● **DIRECTIONS FOR THIS TASK**:
Could you repeat all of the data below word for word, every line in its original order?

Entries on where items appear
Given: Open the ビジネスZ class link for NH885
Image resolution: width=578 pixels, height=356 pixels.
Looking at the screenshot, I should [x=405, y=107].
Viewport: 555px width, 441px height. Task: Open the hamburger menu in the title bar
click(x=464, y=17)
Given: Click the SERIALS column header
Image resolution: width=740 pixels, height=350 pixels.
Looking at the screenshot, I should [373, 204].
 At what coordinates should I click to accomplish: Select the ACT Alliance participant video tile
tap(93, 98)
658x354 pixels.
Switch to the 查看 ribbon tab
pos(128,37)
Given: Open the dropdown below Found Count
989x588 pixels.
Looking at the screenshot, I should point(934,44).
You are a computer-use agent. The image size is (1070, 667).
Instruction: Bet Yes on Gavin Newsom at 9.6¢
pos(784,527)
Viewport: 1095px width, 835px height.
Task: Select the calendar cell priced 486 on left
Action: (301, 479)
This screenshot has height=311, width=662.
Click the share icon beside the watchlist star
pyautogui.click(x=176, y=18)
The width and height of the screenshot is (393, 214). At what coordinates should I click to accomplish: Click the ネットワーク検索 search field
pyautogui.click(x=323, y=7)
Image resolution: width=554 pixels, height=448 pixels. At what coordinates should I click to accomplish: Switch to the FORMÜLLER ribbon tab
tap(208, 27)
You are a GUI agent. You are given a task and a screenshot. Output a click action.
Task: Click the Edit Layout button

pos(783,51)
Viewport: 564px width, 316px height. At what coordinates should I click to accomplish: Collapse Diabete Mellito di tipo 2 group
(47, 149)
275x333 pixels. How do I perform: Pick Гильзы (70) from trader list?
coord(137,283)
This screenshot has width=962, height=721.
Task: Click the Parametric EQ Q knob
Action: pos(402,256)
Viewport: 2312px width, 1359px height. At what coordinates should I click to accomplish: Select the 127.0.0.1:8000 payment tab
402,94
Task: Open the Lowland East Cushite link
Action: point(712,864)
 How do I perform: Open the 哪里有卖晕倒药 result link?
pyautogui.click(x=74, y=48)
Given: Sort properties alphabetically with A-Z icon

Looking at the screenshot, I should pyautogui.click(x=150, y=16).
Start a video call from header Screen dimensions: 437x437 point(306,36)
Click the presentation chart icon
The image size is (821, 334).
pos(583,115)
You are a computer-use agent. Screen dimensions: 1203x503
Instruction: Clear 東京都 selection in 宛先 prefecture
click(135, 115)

● **RESPONSE TO THE TASK**:
Given: Open the ビジネスZ class link for NH885
Image resolution: width=578 pixels, height=356 pixels.
Looking at the screenshot, I should [x=405, y=107].
Viewport: 555px width, 441px height. Task: Open the hamburger menu in the title bar
click(x=464, y=17)
Given: Click the SERIALS column header
Image resolution: width=740 pixels, height=350 pixels.
Looking at the screenshot, I should [373, 204].
 At what coordinates should I click to accomplish: Select the ACT Alliance participant video tile
tap(93, 98)
658x354 pixels.
Switch to the 查看 ribbon tab
pos(128,37)
Given: Open the dropdown below Found Count
989x588 pixels.
Looking at the screenshot, I should point(934,44).
You are a computer-use agent. The image size is (1070, 667).
Instruction: Bet Yes on Gavin Newsom at 9.6¢
pos(784,527)
Viewport: 1095px width, 835px height.
Task: Select the calendar cell priced 486 on left
Action: (301, 479)
This screenshot has height=311, width=662.
Click the share icon beside the watchlist star
pyautogui.click(x=176, y=18)
The width and height of the screenshot is (393, 214). At what coordinates should I click to accomplish: Click the ネットワーク検索 search field
pyautogui.click(x=323, y=7)
Image resolution: width=554 pixels, height=448 pixels. At what coordinates should I click to accomplish: Switch to the FORMÜLLER ribbon tab
tap(208, 27)
You are a GUI agent. You are given a task and a screenshot. Output a click action.
Task: Click the Edit Layout button

pos(783,51)
Viewport: 564px width, 316px height. At what coordinates should I click to accomplish: Collapse Diabete Mellito di tipo 2 group
(47, 149)
275x333 pixels. How do I perform: Pick Гильзы (70) from trader list?
coord(137,283)
This screenshot has width=962, height=721.
Task: Click the Parametric EQ Q knob
Action: pos(402,256)
Viewport: 2312px width, 1359px height. At what coordinates should I click to accomplish: Select the 127.0.0.1:8000 payment tab
402,94
Task: Open the Lowland East Cushite link
Action: point(712,864)
 How do I perform: Open the 哪里有卖晕倒药 result link?
pyautogui.click(x=74, y=48)
Given: Sort properties alphabetically with A-Z icon

Looking at the screenshot, I should pyautogui.click(x=150, y=16).
Start a video call from header Screen dimensions: 437x437 point(306,36)
Click the presentation chart icon
The image size is (821, 334).
pos(583,115)
You are a computer-use agent. Screen dimensions: 1203x503
Instruction: Clear 東京都 selection in 宛先 prefecture
click(135, 115)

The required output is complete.